By Ninette Sadusky, Alexandria
To the editor:
Do Alexandria’s historic districts mean anything? That is the question that city councilors will answer September 12 when they decide either to uphold or to overturn the Parker-Gray Board of Architectural Review’s unanimous decision to reject the Alexandria Redevelopment and Housing Authority’s request to demolish Ramsey Homes on the 600 block of N. Patrick St. Not only was the BAR’s decision unanimous, they also agreed that Ramsey Homes met four of the six established criteria to merit preservation.

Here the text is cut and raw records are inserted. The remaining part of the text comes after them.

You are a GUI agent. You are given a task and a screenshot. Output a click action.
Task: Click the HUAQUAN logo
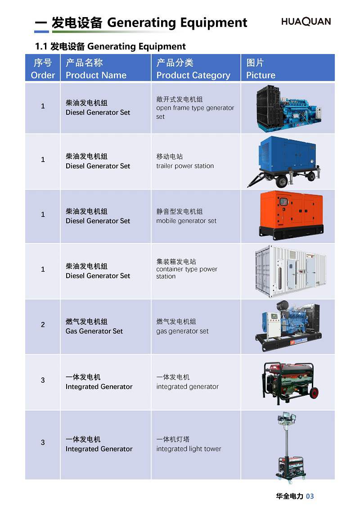click(306, 22)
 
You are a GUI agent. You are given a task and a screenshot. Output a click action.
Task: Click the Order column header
click(43, 68)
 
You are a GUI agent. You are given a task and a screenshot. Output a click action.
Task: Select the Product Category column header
click(193, 68)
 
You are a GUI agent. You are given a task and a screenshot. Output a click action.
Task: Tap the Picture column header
click(261, 68)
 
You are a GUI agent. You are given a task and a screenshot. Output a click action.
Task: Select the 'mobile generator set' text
click(186, 221)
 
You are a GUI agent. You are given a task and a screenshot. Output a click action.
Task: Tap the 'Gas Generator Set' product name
click(94, 331)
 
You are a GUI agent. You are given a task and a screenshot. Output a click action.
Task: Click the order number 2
click(43, 324)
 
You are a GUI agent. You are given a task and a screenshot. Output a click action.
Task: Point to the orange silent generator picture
click(291, 215)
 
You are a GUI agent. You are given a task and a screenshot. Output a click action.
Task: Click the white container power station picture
click(290, 271)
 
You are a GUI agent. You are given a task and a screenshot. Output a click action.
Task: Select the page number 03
click(310, 496)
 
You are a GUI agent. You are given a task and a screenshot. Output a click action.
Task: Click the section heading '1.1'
click(41, 46)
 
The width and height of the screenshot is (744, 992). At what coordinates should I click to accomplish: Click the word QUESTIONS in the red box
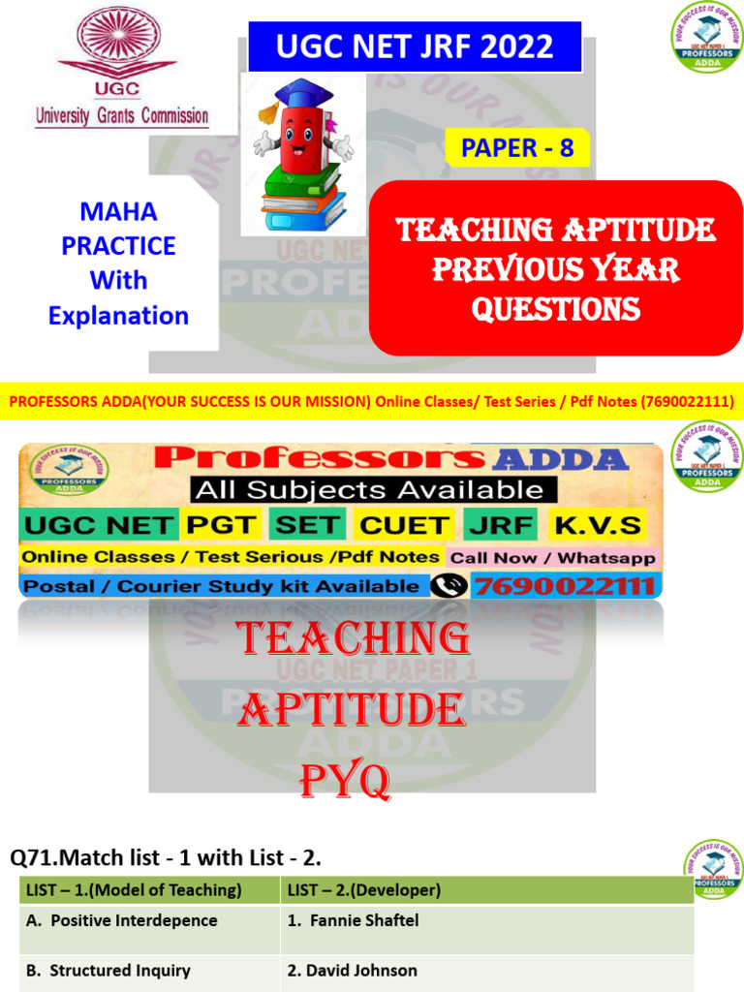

The 15-unit garden-style Ramsey Homes development was built in 1942 under the Lanham Act to provide permanent housing for defense workers during World War II, specifically African-Americans. The homes were the first public housing to be built in Parker-Gray and remain today an example that small-scale scattered-site public housing works.
The City of Alexandria specifically designated Ramsey Homes as a contributing resource to the Uptown/Parker-Gray National Register Historic District whose period of significance runs through 1959. The city’s nomination form highlights that the Ramsey Homes “present an attractive appearance and represent stylish trends of the 1930s and 1940s, modestly detailed but reflecting the Craftsman and Prairie-style characteristics.”
Today, the Ramsey Homes is the only extant public housing of the modest International Modernist style in Parker-Gray. So how can the city on the one hand affirm the architectural and historic importance of Ramsey Homes, and on the other hand, authorize its destruction?
The Braddock Metro Small Area Plan warns, “There is a sense that this vital neighborhood, with its rich history and charming residential streets will become just an anonymous part of Alexandria’s urban expanse and an afterthought to Old Town, unless steps are taken to affirm its individual character.” It is scattered sites like Ramsey Homes that differentiate Parker-Gray from other parts of Old Town. The placement and architecture of Ramsey Homes is unique, as are the wide expanses of green space and the reason for their construction; together these features constitute an important chapter in the story of the Parker-Gray neighborhood.
If city council approves ARHA’s appeal and permits the demolition of a unique site that the city continually describes as a contributing resource to the Parker-Gray historic district, then how can the city ever deny future requests to demolish any structure in the historic districts? If meeting four of six criteria for preservation isn’t sufficient, then what is? We are on the precipice of a very slippery slope.
ARHA has not maintained the units, nor does it appear the organization has undertaken the typical upgrades that single-family homeowners routinely make to their historic properties. Now, ARHA is arguing that it is more cost effective to tear down the units rather than rehabilitate them. If expense and convenience are justifiable reasons for destroying historic properties, then we might as well say goodbye to our historic districts and the fabric of our historic neighborhoods.